Work request = Lines below containing the word "Уход" should be copied out.

+++ Material shown +++

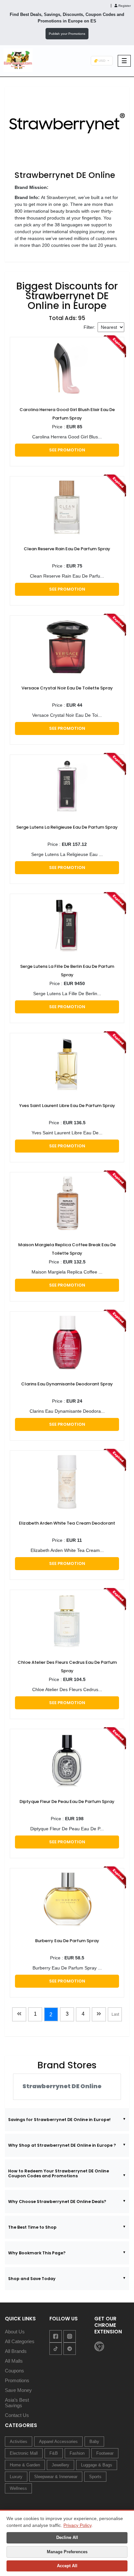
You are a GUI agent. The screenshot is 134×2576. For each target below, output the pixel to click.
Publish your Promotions (67, 33)
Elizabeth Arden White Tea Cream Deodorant (67, 1523)
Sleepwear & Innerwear (55, 2476)
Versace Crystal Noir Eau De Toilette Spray (67, 688)
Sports (95, 2476)
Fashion (77, 2453)
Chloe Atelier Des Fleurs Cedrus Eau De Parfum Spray (67, 1666)
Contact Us (17, 2415)
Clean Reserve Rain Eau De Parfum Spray (67, 549)
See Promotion (67, 450)
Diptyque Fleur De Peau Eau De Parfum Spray (67, 1801)
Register (124, 5)
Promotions (17, 2380)
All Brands (16, 2351)
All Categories (19, 2341)
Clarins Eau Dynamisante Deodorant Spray (67, 1384)
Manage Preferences (67, 2551)
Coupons (14, 2370)
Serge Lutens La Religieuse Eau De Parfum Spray (67, 827)
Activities (18, 2441)
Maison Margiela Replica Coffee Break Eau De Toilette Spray (67, 1249)
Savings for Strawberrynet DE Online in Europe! (59, 2119)
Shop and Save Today (32, 2278)
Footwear (105, 2453)
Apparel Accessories (58, 2441)
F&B (53, 2453)
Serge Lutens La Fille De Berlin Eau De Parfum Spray (67, 970)
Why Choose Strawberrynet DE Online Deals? (57, 2201)
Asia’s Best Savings (17, 2402)
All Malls (14, 2361)
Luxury (16, 2476)
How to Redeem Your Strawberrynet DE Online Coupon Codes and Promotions (58, 2173)
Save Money (18, 2390)
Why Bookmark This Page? (36, 2253)
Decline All (67, 2537)
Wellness (18, 2488)
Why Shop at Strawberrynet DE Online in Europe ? (62, 2145)
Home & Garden (25, 2465)
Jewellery (60, 2465)
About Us (15, 2331)
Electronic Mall (24, 2453)
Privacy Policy (77, 2525)
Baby (94, 2441)
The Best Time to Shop (32, 2227)
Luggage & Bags (96, 2465)
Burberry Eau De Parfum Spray (67, 1941)
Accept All (67, 2565)
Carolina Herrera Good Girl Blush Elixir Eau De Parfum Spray (67, 414)
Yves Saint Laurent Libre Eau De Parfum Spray (67, 1105)
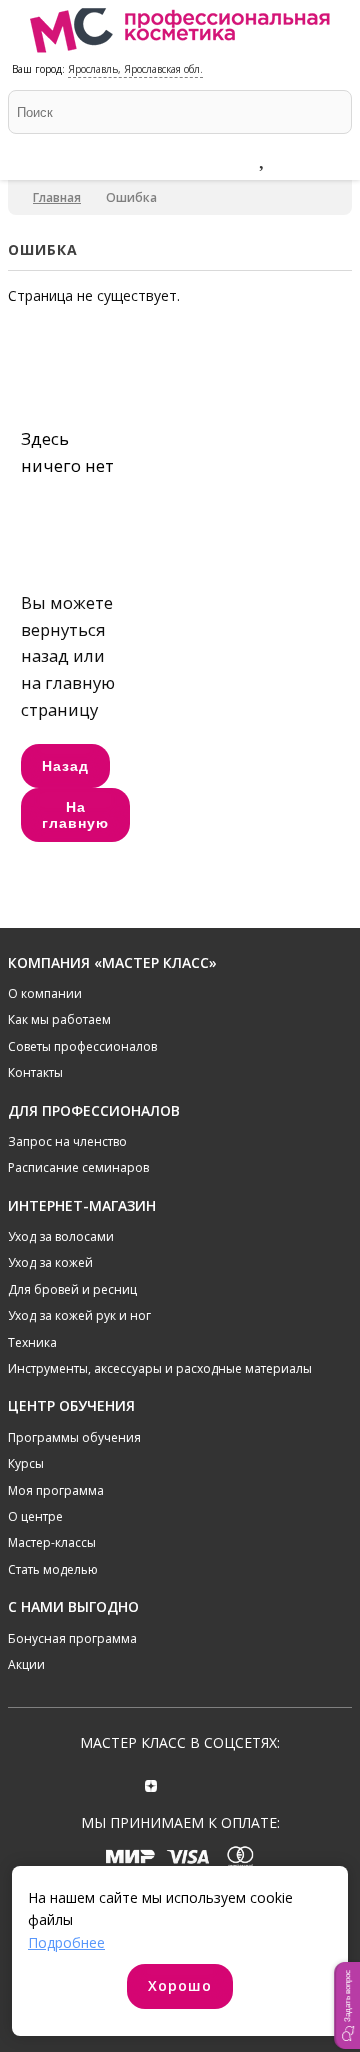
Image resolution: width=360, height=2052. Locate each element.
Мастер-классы (52, 1542)
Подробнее (66, 1942)
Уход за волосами (61, 1236)
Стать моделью (53, 1569)
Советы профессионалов (82, 1046)
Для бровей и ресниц (72, 1289)
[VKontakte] (208, 1783)
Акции (26, 1664)
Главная (57, 197)
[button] (347, 2005)
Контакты (35, 1072)
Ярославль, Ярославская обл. (135, 69)
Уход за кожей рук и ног (79, 1315)
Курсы (26, 1463)
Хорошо (180, 1985)
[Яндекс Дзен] (151, 1783)
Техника (32, 1342)
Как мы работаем (59, 1019)
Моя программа (56, 1490)
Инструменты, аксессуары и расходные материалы (160, 1368)
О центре (35, 1516)
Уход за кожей (50, 1262)
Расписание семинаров (78, 1167)
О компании (45, 993)
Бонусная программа (72, 1638)
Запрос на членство (67, 1141)
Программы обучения (74, 1437)
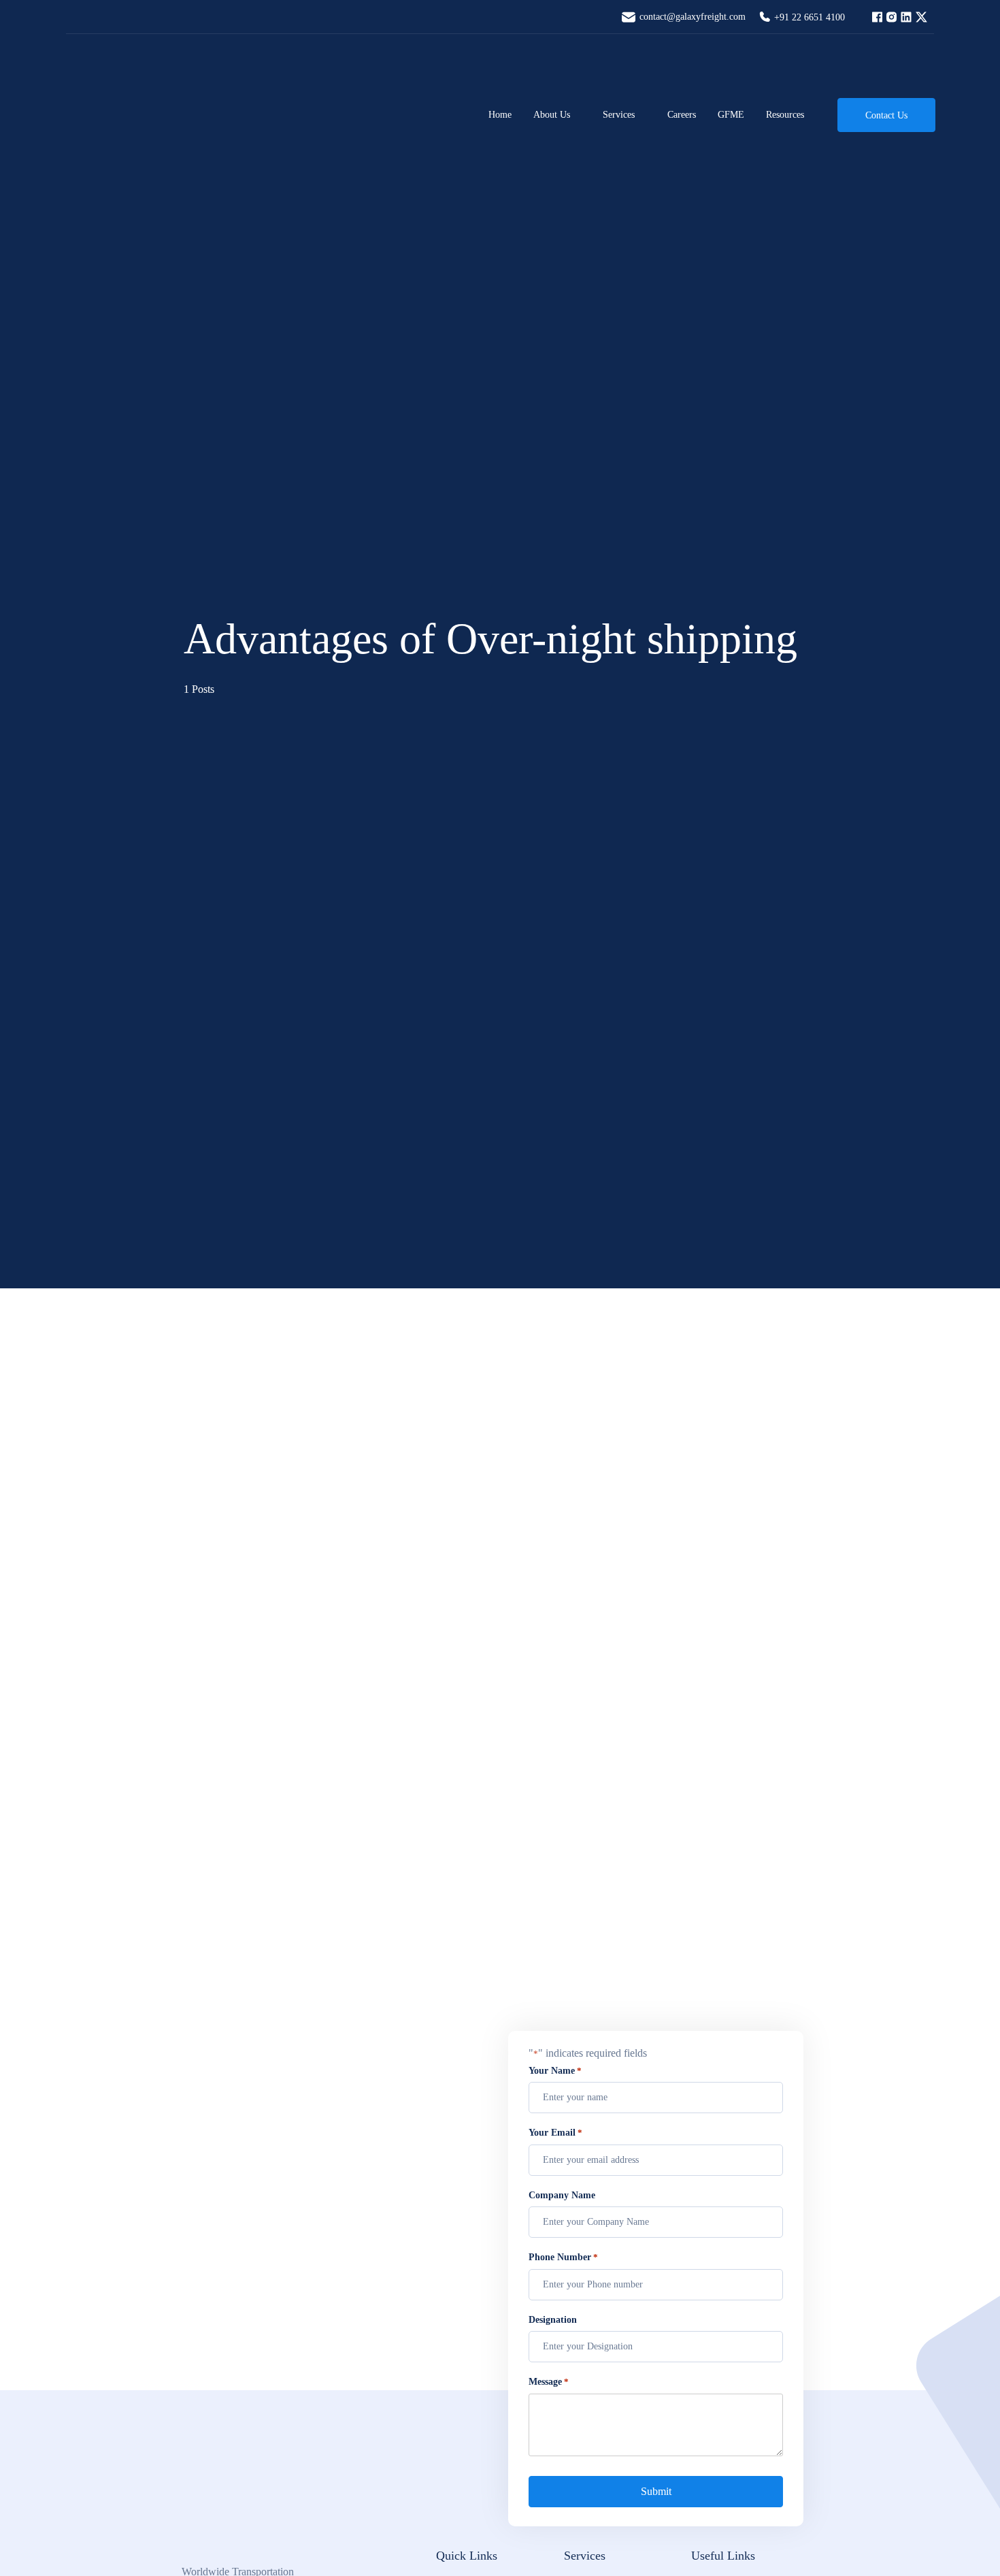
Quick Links (466, 2555)
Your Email (555, 2132)
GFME (731, 115)
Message (549, 2382)
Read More (205, 1938)
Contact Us (886, 115)
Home (500, 115)
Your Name (555, 2071)
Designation (553, 2320)
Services (619, 115)
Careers (681, 115)
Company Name (562, 2195)
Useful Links (723, 2555)
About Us (551, 115)
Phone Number (563, 2257)
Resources (785, 115)
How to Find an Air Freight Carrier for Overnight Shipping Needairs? (203, 1770)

+++

Exercise answer =
Уход за волосами (61, 1236)
Уход за кожей рук и ног (79, 1315)
Уход за кожей (50, 1262)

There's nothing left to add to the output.